Politique
Il ne reste plus que 67 jours, soit deux mois et une semaine, conformément au calendrier électoral du 5 novembre 2017, pour que les Congolais se rendent aux urnes et opèrent leur choix parmi les 21 candidats à la magistrature suprême, plus de 15 300 députés nationaux et 19 000 députés provinciaux.
Mais sur le terrain, la tension est montée d'un cran entre l'Opposition politique et le Front commun pour le Congo (FCC) d'une part, l'Opposition et la Ceni d'autre part, sans oublier les opposants et le gouvernement.
En effet, après son meeting du 29 septembre dernier à Kinshasa, sur l'esplanade du boulevard Triomphal, l'Opposition a été empêchée de se rassembler, samedi 13 octobre, à Lubumbashi. Des scènes de brutalité à l'endroit de certains candidats président de la République et autres députés nationaux ont été décriées par des ONG, notamment ACAJ et IRDH.

Le 10 octobre, les opposants candidats à la présidentielle du 23 décembre ont manifesté leur "indignation" au regard du traitement "dégradant" dont ils ont été victimes de la part du président de la Ceni, Corneille Nangaa. Divisés sur le recours à la machine à voter, la Ceni et les candidats président de l'Opposition s'étaient convenus de la Checker pour vérifier s'il n'est pas question d'une machine à voler.
"l'Opposition n'est pas prête pour les élections, et veut une transition"

Mais l'Opposition a exigé de tester préalablement son fondement juridique. Et Nangaa a demandé à tout celui qui ne s'inscrit pas dans sa démarche de vider la salle. Fayulu, Matungulu, Kamerhe, Jaquemain Shabani (représentant Félix Tshisekedi), Théodore Ngoyi... ont claqué la porte. On accuse, entre autres, le candidat du FCC de jouir des moyens de l'État pour battre sa pré campagne, et de bénéficier d'un traitement particulier.
Un climat de méfiance s'installe du coup. Pour l'Opposition, "Nangaa roule pour le pouvoir, et il vient de le prouver". Propos balayés d'un revers de la main par le FCC qui accuse l'Opposition d'avoir peur des élections. Pour Justin Bitakwira, "l'Opposition n'est pas prête pour les élections, et veut une transition". Ce membre du gouvernement met en garde et prévient qu'"il n'y aura pas une seule seconde de prolongation".

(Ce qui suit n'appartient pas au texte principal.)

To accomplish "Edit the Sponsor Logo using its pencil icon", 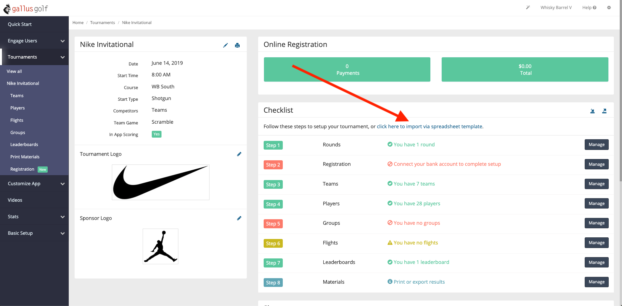I will [x=239, y=218].
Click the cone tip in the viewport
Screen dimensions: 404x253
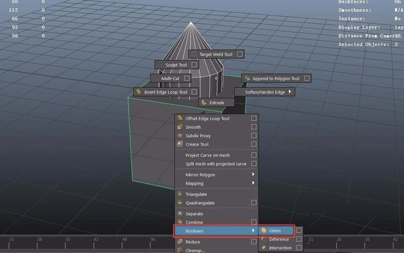coord(191,22)
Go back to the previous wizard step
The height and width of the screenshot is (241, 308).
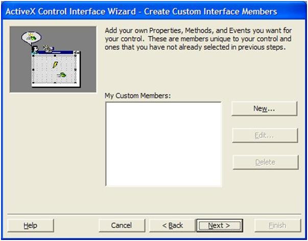pyautogui.click(x=172, y=225)
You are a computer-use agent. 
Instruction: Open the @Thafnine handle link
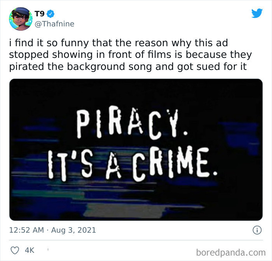(x=54, y=24)

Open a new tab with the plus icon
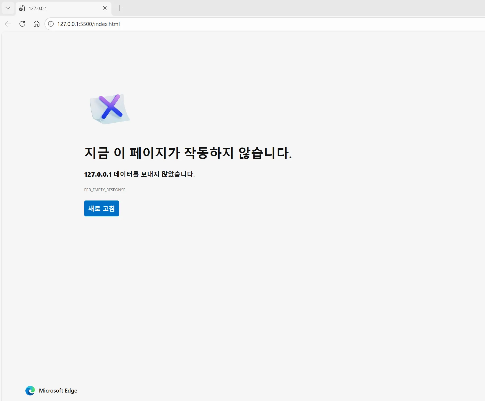(x=119, y=8)
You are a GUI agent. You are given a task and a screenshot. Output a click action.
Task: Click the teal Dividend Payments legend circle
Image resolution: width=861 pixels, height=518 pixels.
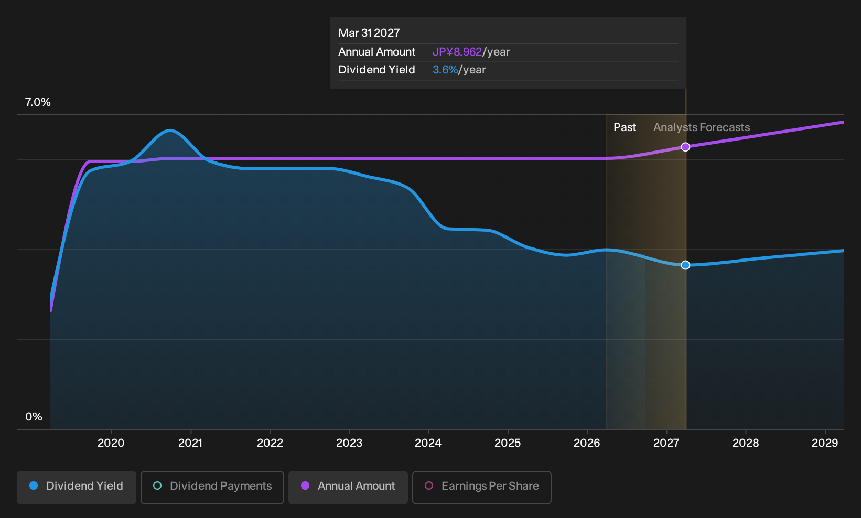coord(157,486)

De son côté, le Conseil de sécurité de l'ONU en appelle à des élections inclusives et transparentes, et soutient un consensus autour de la machine à voter.
De l'autre côté, c'est un sentiment d'incertitude qui domine du côté de la société civile qui estime que la Ceni n'est pas prête à organiser les élections ce 23 décembre, tous les moyens logistiques et matériels n'étant pas réunis.
Pour l'instant, un autre meeting de l'Opposition est prévue ce 26 octobre à Kinshasa. Jean-Pierre Bemba appelle les Kinois à répondre nombreux à ce rendez-vous pour dire non à la machine à voter.